University of Stuttgart researchers have created what some say is the first permanent building to be significantly designed and built using robotics.
The team employed a robotic arm and custom software to build the 250-square-meter geodesic structure—a curvy shell composed of self-bracing panels—faster and with greater precision than could be accomplished with human hands alone. And they did so while minimizing the project's environmental impact.
The result is a sinuous building called Landesgartenschau, or LaGa, Exhibition Hall in Schwäbisch Gmünd, Germany. The hall is made out of 243 geometrically unique plates of 50-millimeter-thick beech plywood designed and cut using robotics. Humans then assembled the plates like puzzle pieces, fitting together 7,356 finger joints so that the resulting structure could stand without supports. "If you didn't have the design, engineering and fabrication technology we assembled, you simply wouldn't be able to build anything like this," says LaGa team leader Achim Menges. "Proportionally, the timber shell is much thinner than an eggshell," Menges notes. Whereas eggshells have a thickness-to-span ratio of 1 to 100, LaGa's ratio is more than 1 to 200.
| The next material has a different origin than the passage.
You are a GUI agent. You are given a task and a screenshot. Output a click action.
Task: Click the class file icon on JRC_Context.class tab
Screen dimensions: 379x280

This project marks the first time builders have employed robotics, which had been considered too inflexible for use in iconoclastic architecture, so extensively on a permanent building, says Johannes Baumann, co-founder of the Association for Robots in Architecture. In fact, automation was the enabling factor in LaGa’s eye-catching design as well as the speed and efficiency involved in assembling the structure.